The last three months or so I’ve been in school (which is why I haven’t been posting as much lately). Not a real bricks-and-mortar school—I’ve been participating in the “Data Science Specialization” series of online courses created by faculty at the Johns Hopkins Bloomberg School of Public Health and offered by Coursera, a startup in the online education space. It’s been an interesting experience, and well worth a blog post.
The obvious first question is, why I am doing this? Mainly because I thought it would be fun. I was an applied mathematics (and physics) major in college, enjoyed the courses I had in probability, statistics, stochastic processes, etc., and wanted to revisit what I had learned and (for the most part) forgotten. It’s one of my hobbies—a (bit) more active one than watching TV or reading. Also, I’ve done some minor fiddling about with statistics on the blog (for example, looking at Howard County election data), am thinking about doing some more in the future, and wanted to have a better grounding in how best to do this. Finally, “data scientist” is one of the most hyped job categories in the last few years, and even though I probably won’t have much occasion to use this stuff in my current job it certainly can’t hurt to learn new skills in anticipation of future jobs.
The next question is, why an online course? Because I didn’t have the time (or the money) to commit to attending an in-person class, but I wanted the structure that a formal class provides. I’ve been (re)learning linear algebra out of a textbook for over four years now, and I still haven’t gotten past chapter 3. Part of the reason is that I’m doing every exercise and blogging about it, but mainly it’s that I don’t have an actual deadline to finish my studies. In the Coursera series there are nine courses, each lasting a month, with quizzes every week and course projects every 2-4 weeks depending on the course. I’ve been doing pretty well in the courses thus far and don’t want to spoil my record. For example, the first project in the current class was due Sunday but I was concerned about missing the deadline and so finished it last Friday night.
I like the way the series of courses is structured as well, not just as a class in statistics (only) but covering the whole range of skills needed to wrangle with data in its various forms, not least including the problems of getting datasets and cleaning them up. Each class thus far has only been a month long, so the time commitment is not that great and I know any work I do today will pay off in a completed course not too far down the road. It is a fairly serious commitment of time though, especially since the course video lectures cover only a fraction of what you need to know in order to do the course projects and correctly answer the more difficult quiz questions. I’ve probably spent almost 10 hours each week working on various aspects of the classes, including doing a copious amount of Internet searching to find out the additional information I need. But it’s been time well-spent: I feel like I’m getting a good understanding of how to do “data science” tasks—not that I know everything, but I have a much better picture of what I need to know, and what it would take to finish learning it.
The course I’m currently taking (“Exploratory Data Analysis”), like the others in the series, is what’s been referred to as a MOOC, or “massive open online course”, open at no charge to anyone in the world who wants to participate over the Internet. The instructors provide video lectures and create the quizzes and class projects but are not otherwise directly involved; the students provide help to each other in online discussion forums, assisted by “community TAs”, i.e., former students who volunteer as teaching assistants. MOOCs have recently been the subject of both hype and caution; now that I’ve been involved in them day-to-day I can provide a personal perspective on the controversy.

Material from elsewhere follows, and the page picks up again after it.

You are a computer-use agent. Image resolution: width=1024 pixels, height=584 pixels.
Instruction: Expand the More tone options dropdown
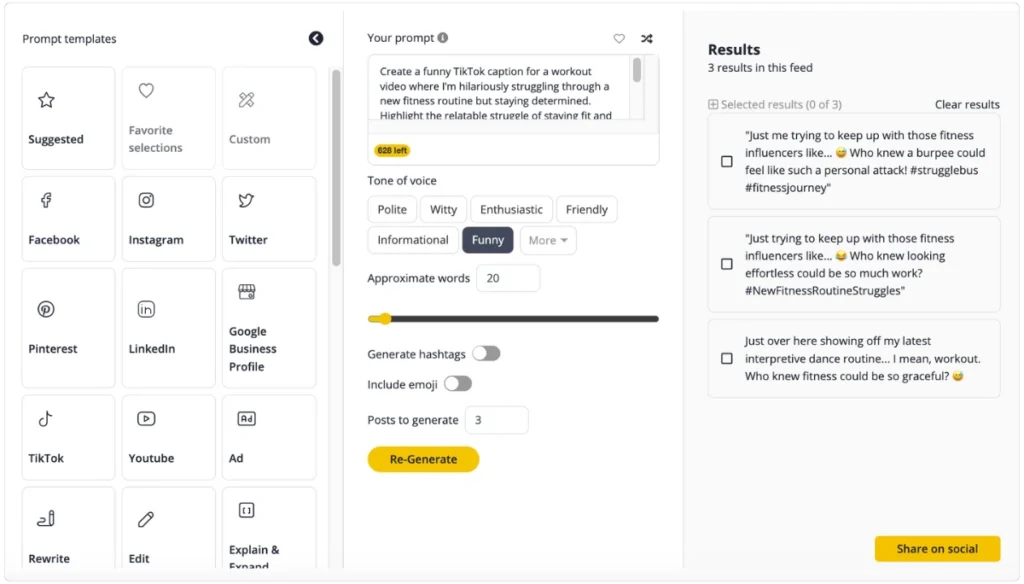548,240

First, I think MOOCs are good for the sort of people who invented them in the first place: Internet-savvy folks with a technological bent who are motivated to learn something and have the necessary free time and background experience and knowledge to do so effectively. I’ve certainly appreciated having convenient no-charge access to a wide variety of classes, many of which (like the courses I’m taking now) have been put together by people who are leaders and innovators within their fields. I’d even consider paying for at least some of these courses (at $49 each) in order to get a more formal “verified certificate” (as opposed to a “statement of accomplishment”, and may do so for later courses within this series—potentially good news for Coursera, which in the end is a profit-making enterprise.
However for people who are not Internet-savvy, not all that motivated, and don’t have the necessary background then MOOCs aren’t a good choice. In fact, they’re about the worse choice there is. The dropout rates in MOOCs are extremely high (well above 90% in many cases), and the first serious test of MOOCs as a replacement for in-person college courses (at San Jose State University) was not a raging success. Which is not to say that online learning in general is doomed; in its more traditional forms (for example, University of Maryland University College) it’s doing quite fine.

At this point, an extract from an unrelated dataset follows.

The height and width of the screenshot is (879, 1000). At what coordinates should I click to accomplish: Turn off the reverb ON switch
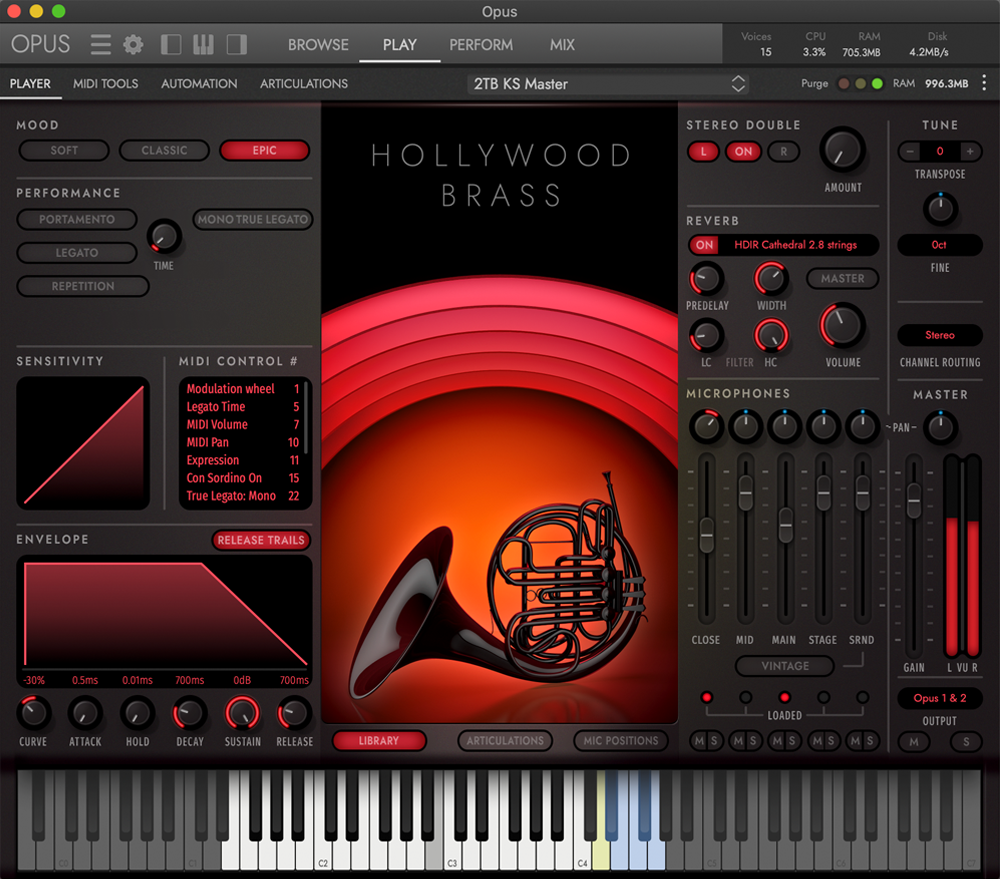pyautogui.click(x=705, y=245)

MOOCs are simply the latest in a long line of attempts to move away from the traditional classroom model and “disrupt” the existing educational establishment. They’ll eventually find a place in the overall educational picture, most likely serving a variety of needs from “learning as hobby” (what I’m doing), high-end vocational education (what Coursera competitor Udacity seems to be morphing into), or as a supplement to traditional classes. But that’s for the future, and no real concern of mine; in the meantime I’m just trying to learn how to plot in R.